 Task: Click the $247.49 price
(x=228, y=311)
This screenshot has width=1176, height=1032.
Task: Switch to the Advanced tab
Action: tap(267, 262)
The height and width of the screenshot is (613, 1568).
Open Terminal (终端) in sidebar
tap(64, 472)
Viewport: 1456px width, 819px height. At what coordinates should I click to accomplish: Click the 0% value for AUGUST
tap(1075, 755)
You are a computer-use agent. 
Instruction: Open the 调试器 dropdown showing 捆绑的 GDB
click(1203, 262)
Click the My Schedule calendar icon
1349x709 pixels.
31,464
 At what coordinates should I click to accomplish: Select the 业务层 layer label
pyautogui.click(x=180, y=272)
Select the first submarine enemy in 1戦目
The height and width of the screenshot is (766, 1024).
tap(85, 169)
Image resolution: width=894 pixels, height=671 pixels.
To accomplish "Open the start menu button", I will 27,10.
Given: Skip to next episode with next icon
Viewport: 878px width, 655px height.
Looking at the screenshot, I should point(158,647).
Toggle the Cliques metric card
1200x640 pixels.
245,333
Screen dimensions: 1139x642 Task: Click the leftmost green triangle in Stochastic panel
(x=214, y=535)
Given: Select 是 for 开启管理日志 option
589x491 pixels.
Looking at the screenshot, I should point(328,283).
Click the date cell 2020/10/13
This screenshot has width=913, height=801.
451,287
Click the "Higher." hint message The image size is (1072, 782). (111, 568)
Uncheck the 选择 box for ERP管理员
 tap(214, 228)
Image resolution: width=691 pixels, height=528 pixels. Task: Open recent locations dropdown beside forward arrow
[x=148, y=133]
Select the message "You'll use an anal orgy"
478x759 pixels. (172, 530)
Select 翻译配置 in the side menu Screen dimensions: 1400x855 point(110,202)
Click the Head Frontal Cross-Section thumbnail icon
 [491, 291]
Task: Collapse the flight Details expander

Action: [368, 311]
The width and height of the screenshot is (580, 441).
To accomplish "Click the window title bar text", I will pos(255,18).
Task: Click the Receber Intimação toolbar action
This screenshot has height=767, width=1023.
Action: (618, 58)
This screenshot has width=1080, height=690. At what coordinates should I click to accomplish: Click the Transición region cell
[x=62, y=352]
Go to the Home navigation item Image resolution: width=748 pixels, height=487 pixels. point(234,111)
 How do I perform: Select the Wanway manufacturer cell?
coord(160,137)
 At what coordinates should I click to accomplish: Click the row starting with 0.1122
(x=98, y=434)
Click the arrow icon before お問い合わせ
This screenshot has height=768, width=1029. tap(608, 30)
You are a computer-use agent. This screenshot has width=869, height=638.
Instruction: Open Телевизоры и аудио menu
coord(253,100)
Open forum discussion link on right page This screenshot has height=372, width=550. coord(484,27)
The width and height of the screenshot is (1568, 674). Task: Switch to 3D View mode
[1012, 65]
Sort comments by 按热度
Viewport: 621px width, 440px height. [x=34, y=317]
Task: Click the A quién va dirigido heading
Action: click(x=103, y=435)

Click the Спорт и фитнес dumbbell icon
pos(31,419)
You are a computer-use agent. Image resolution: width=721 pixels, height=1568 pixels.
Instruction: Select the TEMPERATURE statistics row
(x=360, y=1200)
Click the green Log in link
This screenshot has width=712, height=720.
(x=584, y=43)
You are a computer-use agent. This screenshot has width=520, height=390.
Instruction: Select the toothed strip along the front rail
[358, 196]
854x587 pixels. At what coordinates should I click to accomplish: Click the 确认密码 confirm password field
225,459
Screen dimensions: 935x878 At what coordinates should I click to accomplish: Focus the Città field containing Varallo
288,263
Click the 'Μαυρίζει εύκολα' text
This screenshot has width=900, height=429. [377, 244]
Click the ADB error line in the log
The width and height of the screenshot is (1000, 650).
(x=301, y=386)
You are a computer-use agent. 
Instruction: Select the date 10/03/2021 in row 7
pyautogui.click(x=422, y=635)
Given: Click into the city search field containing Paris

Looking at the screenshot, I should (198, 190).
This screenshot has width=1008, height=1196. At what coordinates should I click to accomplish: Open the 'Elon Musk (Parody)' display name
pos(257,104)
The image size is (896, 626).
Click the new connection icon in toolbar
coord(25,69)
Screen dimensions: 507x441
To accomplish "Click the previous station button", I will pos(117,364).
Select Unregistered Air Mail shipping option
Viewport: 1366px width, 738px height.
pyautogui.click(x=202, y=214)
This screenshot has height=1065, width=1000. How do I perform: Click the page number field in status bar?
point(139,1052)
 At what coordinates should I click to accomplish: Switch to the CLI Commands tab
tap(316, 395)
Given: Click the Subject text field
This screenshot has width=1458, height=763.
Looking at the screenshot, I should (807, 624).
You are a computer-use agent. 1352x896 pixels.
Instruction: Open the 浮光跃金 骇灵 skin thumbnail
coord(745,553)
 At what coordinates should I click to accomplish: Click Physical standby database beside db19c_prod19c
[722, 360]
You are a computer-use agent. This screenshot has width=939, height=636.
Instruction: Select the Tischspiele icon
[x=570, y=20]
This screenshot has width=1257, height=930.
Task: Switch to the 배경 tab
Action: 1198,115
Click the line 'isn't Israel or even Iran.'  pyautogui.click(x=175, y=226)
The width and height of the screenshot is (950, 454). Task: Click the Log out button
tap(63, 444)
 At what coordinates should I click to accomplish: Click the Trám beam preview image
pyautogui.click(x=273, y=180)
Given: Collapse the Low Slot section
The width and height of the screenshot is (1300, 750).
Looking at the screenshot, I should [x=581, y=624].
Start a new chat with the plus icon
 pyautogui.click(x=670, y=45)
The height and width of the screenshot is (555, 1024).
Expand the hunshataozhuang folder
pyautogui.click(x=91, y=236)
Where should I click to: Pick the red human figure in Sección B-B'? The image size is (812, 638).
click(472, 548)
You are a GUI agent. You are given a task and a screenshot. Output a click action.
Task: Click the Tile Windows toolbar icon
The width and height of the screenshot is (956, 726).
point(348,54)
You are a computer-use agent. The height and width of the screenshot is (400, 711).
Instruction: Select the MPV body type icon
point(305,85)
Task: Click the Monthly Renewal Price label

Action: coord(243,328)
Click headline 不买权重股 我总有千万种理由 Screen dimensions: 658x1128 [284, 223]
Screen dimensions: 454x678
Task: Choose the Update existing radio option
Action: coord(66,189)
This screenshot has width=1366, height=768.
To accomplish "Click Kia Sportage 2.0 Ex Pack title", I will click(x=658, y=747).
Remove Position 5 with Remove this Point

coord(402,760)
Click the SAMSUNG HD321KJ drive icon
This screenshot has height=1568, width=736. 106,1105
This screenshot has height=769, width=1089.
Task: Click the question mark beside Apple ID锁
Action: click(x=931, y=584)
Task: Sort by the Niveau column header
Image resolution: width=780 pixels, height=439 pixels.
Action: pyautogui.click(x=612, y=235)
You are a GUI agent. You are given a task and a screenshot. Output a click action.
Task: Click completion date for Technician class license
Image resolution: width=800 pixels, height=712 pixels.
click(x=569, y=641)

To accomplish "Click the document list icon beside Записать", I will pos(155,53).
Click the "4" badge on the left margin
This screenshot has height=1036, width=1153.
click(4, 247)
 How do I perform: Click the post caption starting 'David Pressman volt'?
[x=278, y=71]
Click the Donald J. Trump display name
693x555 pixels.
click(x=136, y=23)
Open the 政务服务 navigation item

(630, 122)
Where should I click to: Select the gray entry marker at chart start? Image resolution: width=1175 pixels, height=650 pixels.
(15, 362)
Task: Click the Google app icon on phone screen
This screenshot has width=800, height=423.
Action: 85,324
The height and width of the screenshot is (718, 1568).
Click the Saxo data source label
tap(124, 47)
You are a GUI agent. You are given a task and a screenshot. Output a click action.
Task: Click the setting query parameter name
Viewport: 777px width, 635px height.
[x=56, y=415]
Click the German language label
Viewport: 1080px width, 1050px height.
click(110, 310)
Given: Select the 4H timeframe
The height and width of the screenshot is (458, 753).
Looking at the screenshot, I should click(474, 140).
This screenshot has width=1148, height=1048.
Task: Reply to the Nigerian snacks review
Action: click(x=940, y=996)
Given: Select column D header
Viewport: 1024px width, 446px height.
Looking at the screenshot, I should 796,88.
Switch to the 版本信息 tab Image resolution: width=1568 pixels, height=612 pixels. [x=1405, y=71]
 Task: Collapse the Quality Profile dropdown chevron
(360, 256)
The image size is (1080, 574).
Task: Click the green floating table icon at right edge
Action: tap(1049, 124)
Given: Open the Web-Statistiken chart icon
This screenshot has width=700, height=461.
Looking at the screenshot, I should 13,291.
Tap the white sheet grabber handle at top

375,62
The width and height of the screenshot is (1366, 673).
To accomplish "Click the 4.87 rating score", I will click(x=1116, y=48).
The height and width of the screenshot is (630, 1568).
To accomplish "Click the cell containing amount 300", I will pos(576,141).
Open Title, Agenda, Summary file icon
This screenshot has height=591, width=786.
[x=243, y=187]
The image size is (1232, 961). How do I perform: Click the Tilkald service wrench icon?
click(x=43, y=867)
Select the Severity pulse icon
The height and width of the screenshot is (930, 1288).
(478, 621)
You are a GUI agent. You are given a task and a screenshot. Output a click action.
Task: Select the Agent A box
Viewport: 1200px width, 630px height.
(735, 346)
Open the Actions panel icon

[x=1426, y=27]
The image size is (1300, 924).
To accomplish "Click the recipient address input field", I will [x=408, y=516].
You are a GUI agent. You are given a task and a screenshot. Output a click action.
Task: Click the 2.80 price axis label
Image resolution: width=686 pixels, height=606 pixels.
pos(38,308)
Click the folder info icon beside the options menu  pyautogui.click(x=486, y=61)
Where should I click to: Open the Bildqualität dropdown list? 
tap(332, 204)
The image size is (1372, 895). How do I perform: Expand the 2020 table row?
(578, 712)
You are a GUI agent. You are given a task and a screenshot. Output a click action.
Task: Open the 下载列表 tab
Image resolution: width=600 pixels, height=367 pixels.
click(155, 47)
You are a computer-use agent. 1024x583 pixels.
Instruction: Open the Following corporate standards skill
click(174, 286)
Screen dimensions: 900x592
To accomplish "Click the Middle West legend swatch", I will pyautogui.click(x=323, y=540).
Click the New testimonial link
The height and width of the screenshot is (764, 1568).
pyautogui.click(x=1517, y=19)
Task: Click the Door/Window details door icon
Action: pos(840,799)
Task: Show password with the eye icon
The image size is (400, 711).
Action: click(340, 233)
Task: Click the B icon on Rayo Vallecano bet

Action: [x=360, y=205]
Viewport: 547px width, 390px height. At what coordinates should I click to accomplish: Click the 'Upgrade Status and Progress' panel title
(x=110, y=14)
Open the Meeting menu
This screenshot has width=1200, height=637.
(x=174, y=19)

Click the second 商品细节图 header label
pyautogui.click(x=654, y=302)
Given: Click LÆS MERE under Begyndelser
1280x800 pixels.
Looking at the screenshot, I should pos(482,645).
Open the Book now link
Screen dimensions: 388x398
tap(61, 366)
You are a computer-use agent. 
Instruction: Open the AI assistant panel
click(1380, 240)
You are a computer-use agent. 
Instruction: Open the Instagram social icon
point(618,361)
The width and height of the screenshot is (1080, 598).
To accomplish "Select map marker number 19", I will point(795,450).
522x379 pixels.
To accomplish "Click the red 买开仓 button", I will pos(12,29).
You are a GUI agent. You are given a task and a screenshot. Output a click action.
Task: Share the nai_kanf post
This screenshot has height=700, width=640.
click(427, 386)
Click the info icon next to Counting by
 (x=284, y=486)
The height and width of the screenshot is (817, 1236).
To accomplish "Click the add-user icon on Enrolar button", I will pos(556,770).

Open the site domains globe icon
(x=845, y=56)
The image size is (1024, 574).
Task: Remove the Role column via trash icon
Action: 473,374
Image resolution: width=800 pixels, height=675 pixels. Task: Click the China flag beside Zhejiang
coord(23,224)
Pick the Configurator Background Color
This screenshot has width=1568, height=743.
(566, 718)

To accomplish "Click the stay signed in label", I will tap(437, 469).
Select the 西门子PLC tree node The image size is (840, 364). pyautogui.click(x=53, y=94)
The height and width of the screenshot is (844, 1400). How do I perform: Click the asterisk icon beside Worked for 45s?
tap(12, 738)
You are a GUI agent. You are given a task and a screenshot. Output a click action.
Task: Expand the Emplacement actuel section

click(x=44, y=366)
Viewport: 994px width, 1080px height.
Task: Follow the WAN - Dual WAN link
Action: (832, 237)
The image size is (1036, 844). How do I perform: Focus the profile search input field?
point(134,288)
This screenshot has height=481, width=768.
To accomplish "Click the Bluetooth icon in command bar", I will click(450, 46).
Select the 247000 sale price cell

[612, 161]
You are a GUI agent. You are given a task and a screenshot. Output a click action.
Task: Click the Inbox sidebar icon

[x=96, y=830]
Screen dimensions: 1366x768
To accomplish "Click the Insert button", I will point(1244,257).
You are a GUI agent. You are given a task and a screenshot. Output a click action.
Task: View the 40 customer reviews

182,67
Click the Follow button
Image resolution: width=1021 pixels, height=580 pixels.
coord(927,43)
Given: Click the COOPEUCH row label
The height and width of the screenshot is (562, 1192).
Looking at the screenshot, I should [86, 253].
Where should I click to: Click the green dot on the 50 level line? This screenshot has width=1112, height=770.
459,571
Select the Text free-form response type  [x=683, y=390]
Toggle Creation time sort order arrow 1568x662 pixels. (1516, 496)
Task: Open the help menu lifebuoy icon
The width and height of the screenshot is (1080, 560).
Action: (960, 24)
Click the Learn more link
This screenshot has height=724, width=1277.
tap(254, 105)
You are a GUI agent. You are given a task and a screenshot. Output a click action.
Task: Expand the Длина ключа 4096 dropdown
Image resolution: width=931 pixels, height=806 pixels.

***

What this task involves - What is the number of lines in the records that contain the word "computer"? Answer with the number and nothing else.

Solution to this problem - 11